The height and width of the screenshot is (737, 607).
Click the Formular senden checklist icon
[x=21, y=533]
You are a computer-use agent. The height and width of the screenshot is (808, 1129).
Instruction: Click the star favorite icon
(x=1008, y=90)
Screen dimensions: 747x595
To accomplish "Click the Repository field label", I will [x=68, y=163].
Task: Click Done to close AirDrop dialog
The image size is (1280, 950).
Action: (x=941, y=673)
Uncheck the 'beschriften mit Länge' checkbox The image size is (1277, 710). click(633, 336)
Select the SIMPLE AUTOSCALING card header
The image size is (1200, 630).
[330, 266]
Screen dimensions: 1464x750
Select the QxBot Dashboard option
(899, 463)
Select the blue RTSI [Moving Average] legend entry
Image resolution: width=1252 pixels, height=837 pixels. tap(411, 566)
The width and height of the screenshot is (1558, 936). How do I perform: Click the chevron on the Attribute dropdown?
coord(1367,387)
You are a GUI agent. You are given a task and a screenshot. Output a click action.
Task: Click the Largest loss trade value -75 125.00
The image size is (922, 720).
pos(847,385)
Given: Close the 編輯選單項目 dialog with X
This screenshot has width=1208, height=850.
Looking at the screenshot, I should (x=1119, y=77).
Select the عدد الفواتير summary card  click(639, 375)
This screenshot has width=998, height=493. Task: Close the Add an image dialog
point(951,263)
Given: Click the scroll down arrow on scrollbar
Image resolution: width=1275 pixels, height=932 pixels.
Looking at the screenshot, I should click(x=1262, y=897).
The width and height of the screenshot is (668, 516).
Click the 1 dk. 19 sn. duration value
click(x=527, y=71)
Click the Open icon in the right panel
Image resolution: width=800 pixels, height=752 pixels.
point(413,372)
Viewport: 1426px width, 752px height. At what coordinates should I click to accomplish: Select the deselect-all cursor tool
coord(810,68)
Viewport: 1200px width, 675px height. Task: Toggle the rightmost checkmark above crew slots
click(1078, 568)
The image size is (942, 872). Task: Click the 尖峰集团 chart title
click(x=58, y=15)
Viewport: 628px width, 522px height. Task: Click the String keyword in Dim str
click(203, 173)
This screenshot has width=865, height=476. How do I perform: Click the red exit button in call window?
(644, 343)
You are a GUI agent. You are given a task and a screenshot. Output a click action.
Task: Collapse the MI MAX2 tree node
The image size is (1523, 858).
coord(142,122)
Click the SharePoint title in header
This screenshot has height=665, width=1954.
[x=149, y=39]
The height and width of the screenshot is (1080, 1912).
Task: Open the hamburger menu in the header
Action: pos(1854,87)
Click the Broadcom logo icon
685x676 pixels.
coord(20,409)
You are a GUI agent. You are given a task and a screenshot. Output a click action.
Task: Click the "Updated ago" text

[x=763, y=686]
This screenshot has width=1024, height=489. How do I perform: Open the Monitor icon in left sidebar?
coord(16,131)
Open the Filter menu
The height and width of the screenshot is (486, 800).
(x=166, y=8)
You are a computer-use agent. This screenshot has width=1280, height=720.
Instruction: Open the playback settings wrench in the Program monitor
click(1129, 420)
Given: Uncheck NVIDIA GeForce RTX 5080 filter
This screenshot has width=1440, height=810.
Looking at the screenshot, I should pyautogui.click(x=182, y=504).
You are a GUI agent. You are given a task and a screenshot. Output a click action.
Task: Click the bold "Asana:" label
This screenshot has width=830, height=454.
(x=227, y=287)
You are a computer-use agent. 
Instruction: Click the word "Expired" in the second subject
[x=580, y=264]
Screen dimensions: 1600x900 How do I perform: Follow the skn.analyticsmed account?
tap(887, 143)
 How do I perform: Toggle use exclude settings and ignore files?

──────────────────────────────

* [What to do]: Each line of the data is to be retyped exactly.

* [Your response]:
The height and width of the screenshot is (737, 607).
Click the Formular senden checklist icon
[x=21, y=533]
You are a computer-use agent. The height and width of the screenshot is (808, 1129).
Instruction: Click the star favorite icon
(x=1008, y=90)
Screen dimensions: 747x595
To accomplish "Click the Repository field label", I will [x=68, y=163].
Task: Click Done to close AirDrop dialog
The image size is (1280, 950).
Action: (x=941, y=673)
Uncheck the 'beschriften mit Länge' checkbox The image size is (1277, 710). click(633, 336)
Select the SIMPLE AUTOSCALING card header
The image size is (1200, 630).
[330, 266]
Screen dimensions: 1464x750
Select the QxBot Dashboard option
(899, 463)
Select the blue RTSI [Moving Average] legend entry
Image resolution: width=1252 pixels, height=837 pixels. tap(411, 566)
The width and height of the screenshot is (1558, 936). How do I perform: Click the chevron on the Attribute dropdown?
coord(1367,387)
You are a GUI agent. You are given a task and a screenshot. Output a click action.
Task: Click the Largest loss trade value -75 125.00
The image size is (922, 720).
pos(847,385)
Given: Close the 編輯選單項目 dialog with X
This screenshot has width=1208, height=850.
Looking at the screenshot, I should (x=1119, y=77).
Select the عدد الفواتير summary card  click(639, 375)
This screenshot has width=998, height=493. Task: Close the Add an image dialog
point(951,263)
Given: Click the scroll down arrow on scrollbar
Image resolution: width=1275 pixels, height=932 pixels.
Looking at the screenshot, I should click(x=1262, y=897).
The width and height of the screenshot is (668, 516).
Click the 1 dk. 19 sn. duration value
click(x=527, y=71)
Click the Open icon in the right panel
Image resolution: width=800 pixels, height=752 pixels.
point(413,372)
Viewport: 1426px width, 752px height. At what coordinates should I click to accomplish: Select the deselect-all cursor tool
coord(810,68)
Viewport: 1200px width, 675px height. Task: Toggle the rightmost checkmark above crew slots
click(1078, 568)
The image size is (942, 872). Task: Click the 尖峰集团 chart title
click(x=58, y=15)
Viewport: 628px width, 522px height. Task: Click the String keyword in Dim str
click(203, 173)
This screenshot has width=865, height=476. How do I perform: Click the red exit button in call window?
(644, 343)
You are a GUI agent. You are given a task and a screenshot. Output a click action.
Task: Collapse the MI MAX2 tree node
The image size is (1523, 858).
coord(142,122)
Click the SharePoint title in header
This screenshot has height=665, width=1954.
[x=149, y=39]
The height and width of the screenshot is (1080, 1912).
Task: Open the hamburger menu in the header
Action: pos(1854,87)
Click the Broadcom logo icon
685x676 pixels.
coord(20,409)
You are a GUI agent. You are given a task and a screenshot. Output a click action.
Task: Click the "Updated ago" text

[x=763, y=686]
This screenshot has width=1024, height=489. How do I perform: Open the Monitor icon in left sidebar?
coord(16,131)
Open the Filter menu
The height and width of the screenshot is (486, 800).
(x=166, y=8)
You are a computer-use agent. This screenshot has width=1280, height=720.
Instruction: Open the playback settings wrench in the Program monitor
click(1129, 420)
Given: Uncheck NVIDIA GeForce RTX 5080 filter
This screenshot has width=1440, height=810.
Looking at the screenshot, I should pyautogui.click(x=182, y=504).
You are a GUI agent. You are given a task and a screenshot. Output a click action.
Task: Click the bold "Asana:" label
This screenshot has width=830, height=454.
(x=227, y=287)
You are a computer-use agent. 
Instruction: Click the word "Expired" in the second subject
[x=580, y=264]
Screen dimensions: 1600x900 How do I perform: Follow the skn.analyticsmed account?
tap(887, 143)
 How do I perform: Toggle use exclude settings and ignore files?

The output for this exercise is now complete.